- _TASK PROMPT_
Locate every line in the records that contains the string "Image", treating case as significant, and copy each such line.

- _MATERIAL TO PROCESS_
##########

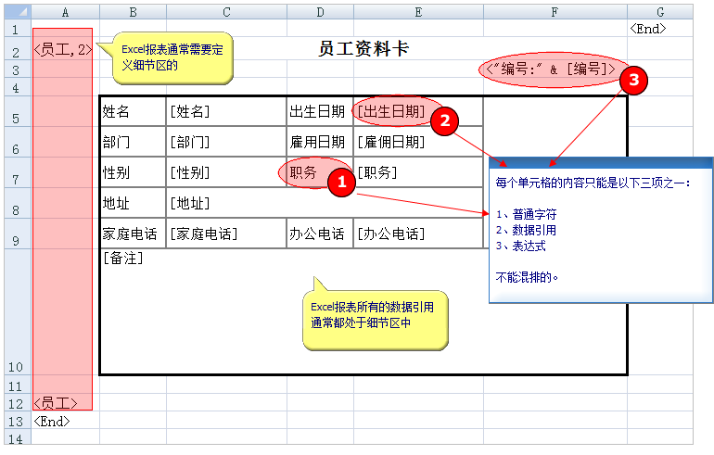
Task: Select the <End> marker in column G
Action: click(x=647, y=29)
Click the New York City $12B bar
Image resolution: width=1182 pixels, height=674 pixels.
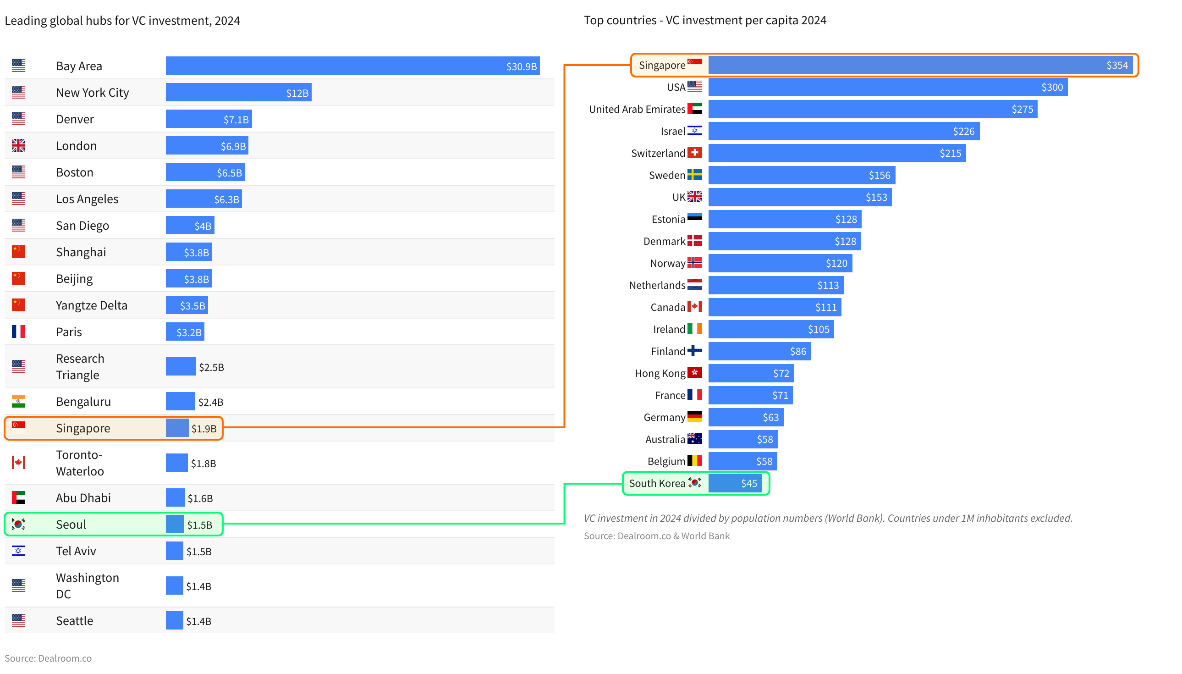pyautogui.click(x=238, y=93)
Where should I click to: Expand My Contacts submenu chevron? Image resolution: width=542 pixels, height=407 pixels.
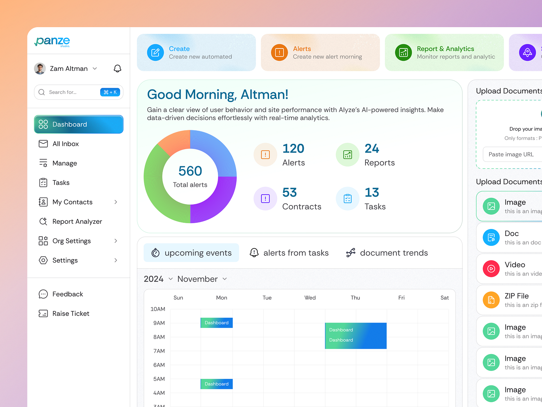(116, 202)
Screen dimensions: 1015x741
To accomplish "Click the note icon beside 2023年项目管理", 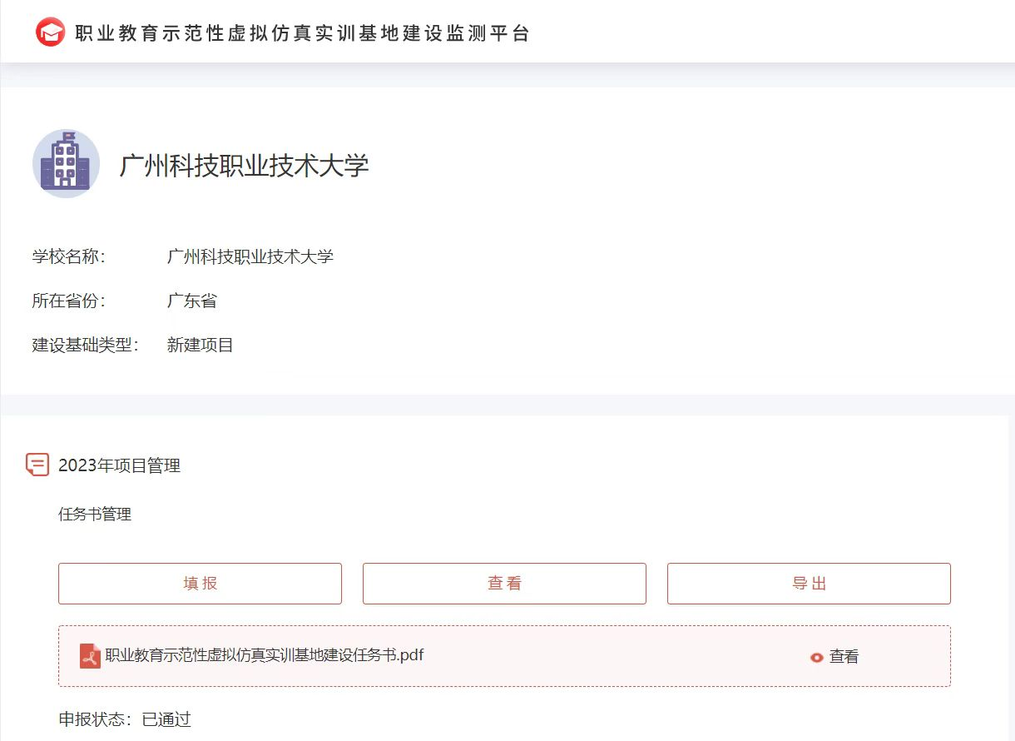I will (37, 465).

##########

- _ANSWER TO THE EXERCISE_
Image resolution: width=1182 pixels, height=674 pixels.
Where should I click to: Expand My Contacts submenu chevron? Image resolution: width=542 pixels, height=407 pixels.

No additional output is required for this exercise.